Dataset records

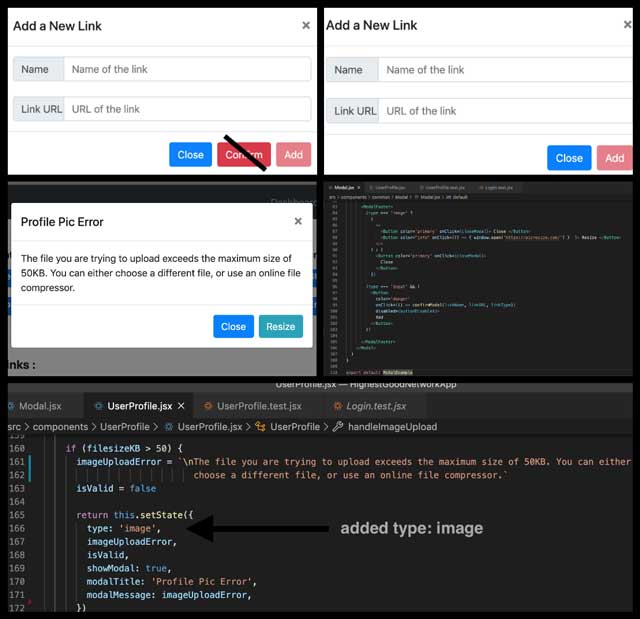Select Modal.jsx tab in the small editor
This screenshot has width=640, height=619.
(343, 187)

* * *

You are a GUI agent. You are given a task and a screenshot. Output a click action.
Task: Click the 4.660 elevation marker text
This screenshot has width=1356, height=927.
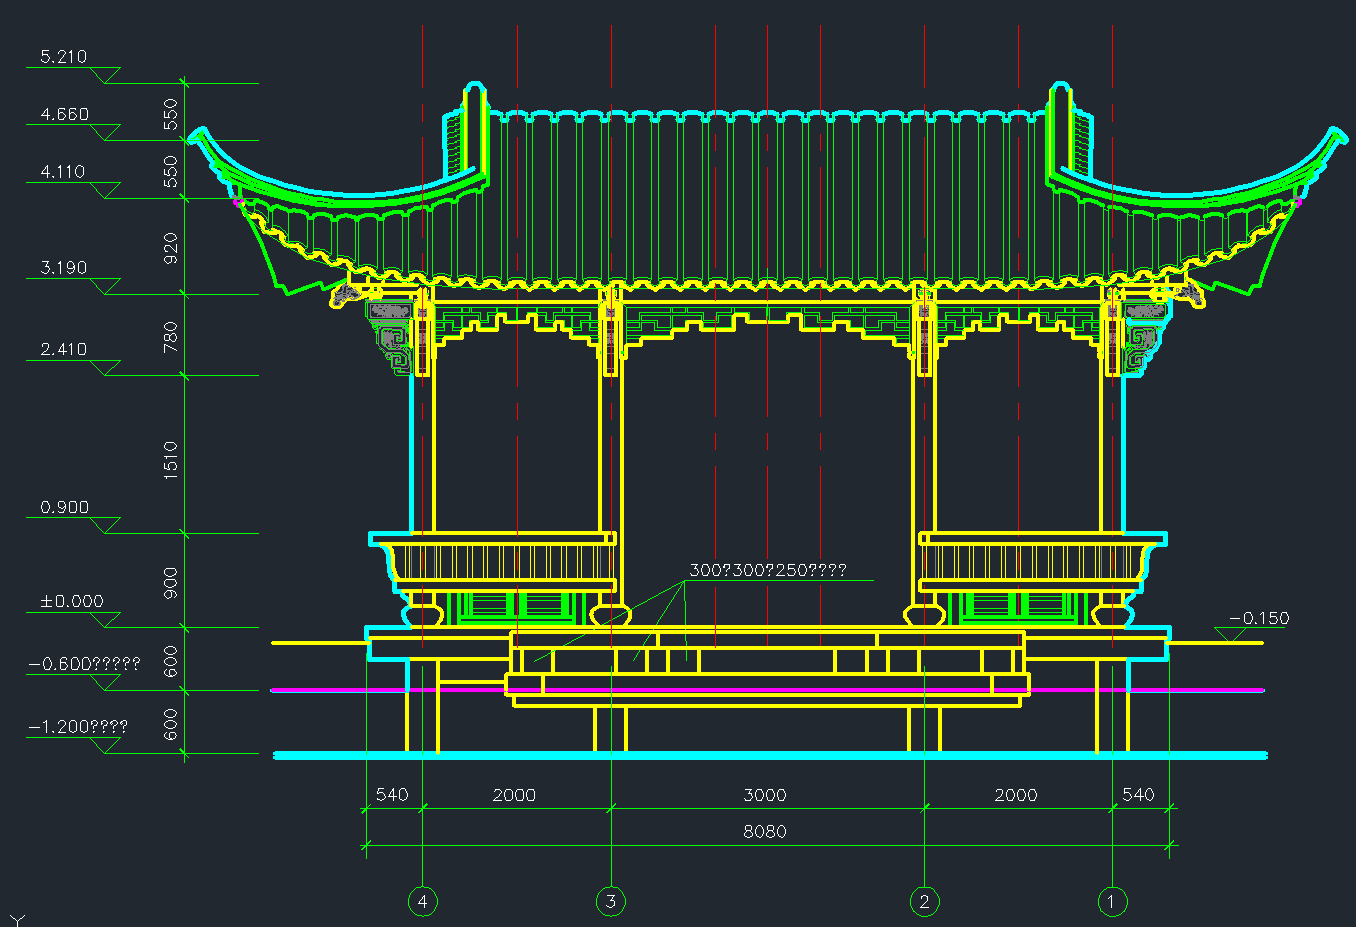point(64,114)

==

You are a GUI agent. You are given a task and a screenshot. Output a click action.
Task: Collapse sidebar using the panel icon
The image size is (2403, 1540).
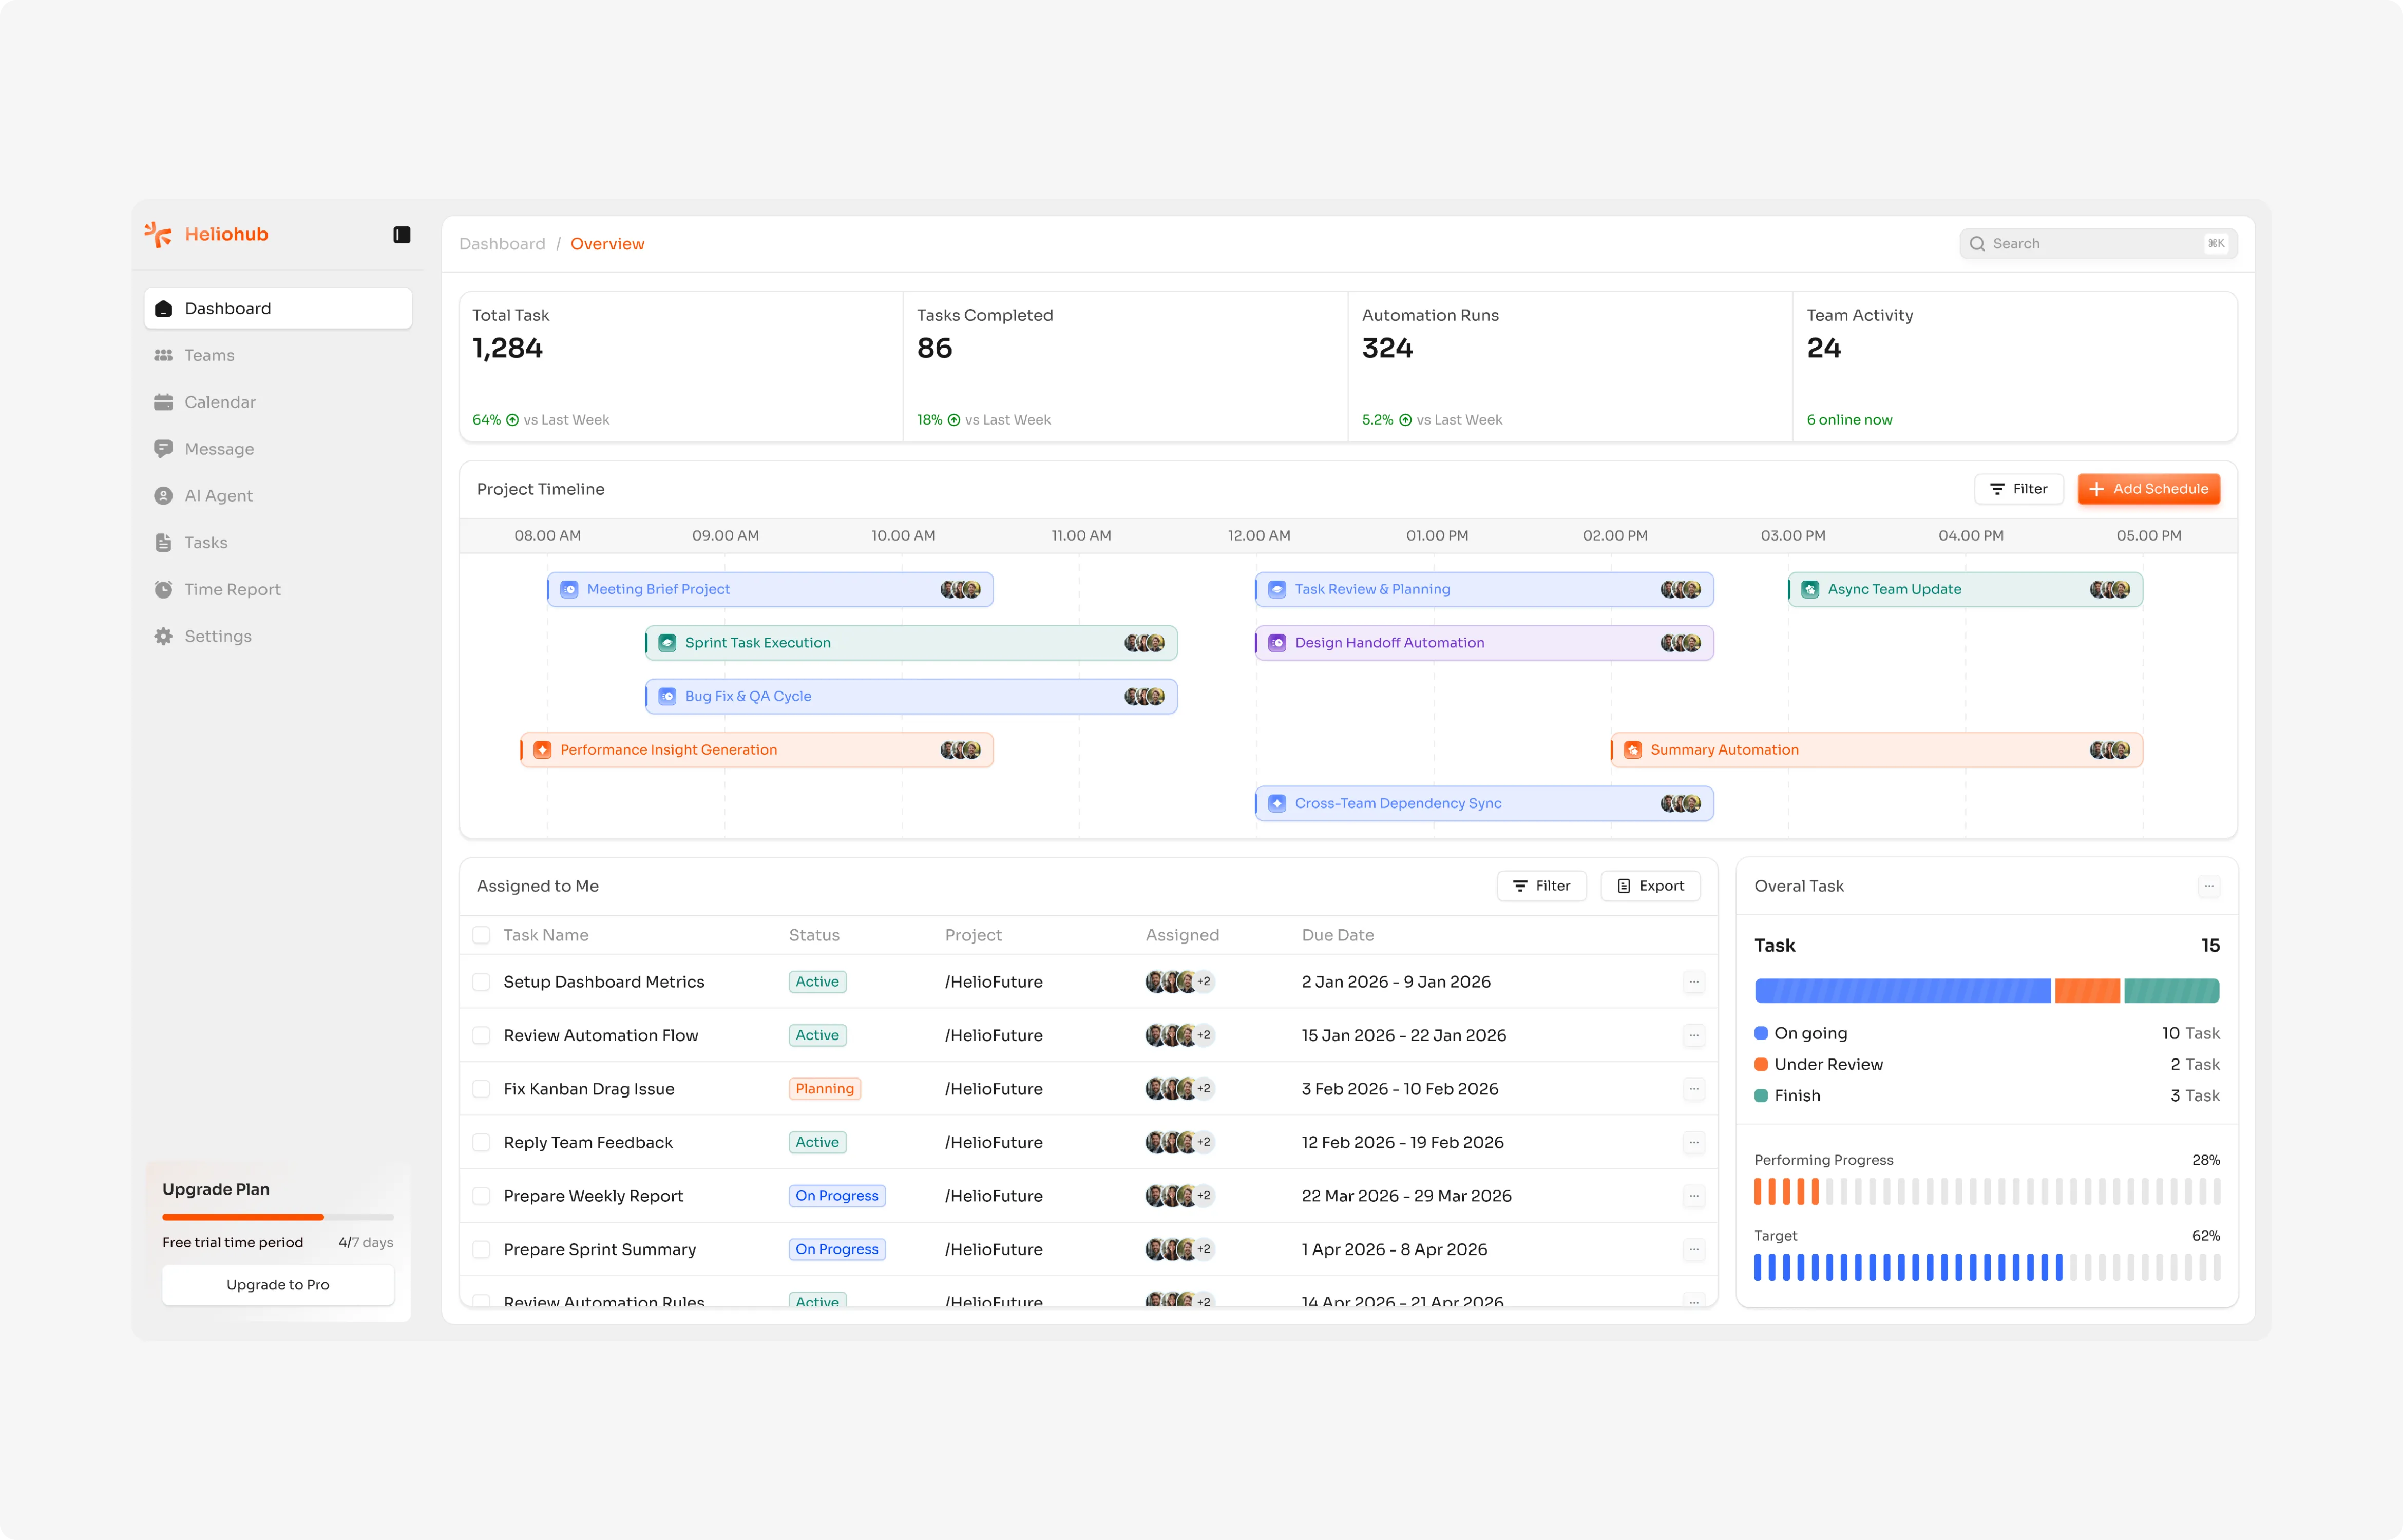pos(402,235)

Exercise task
Pull out every line in the entries above that contains the word "screenshot", and list those lines in their original order.

Output of the task
This screenshot has width=640, height=619.
You are a GUI agent. You are given a task and a screenshot. Output a click action.
This screenshot has width=1356, height=927.
You are a GUI agent. You are given a task and a screenshot. Output a click action.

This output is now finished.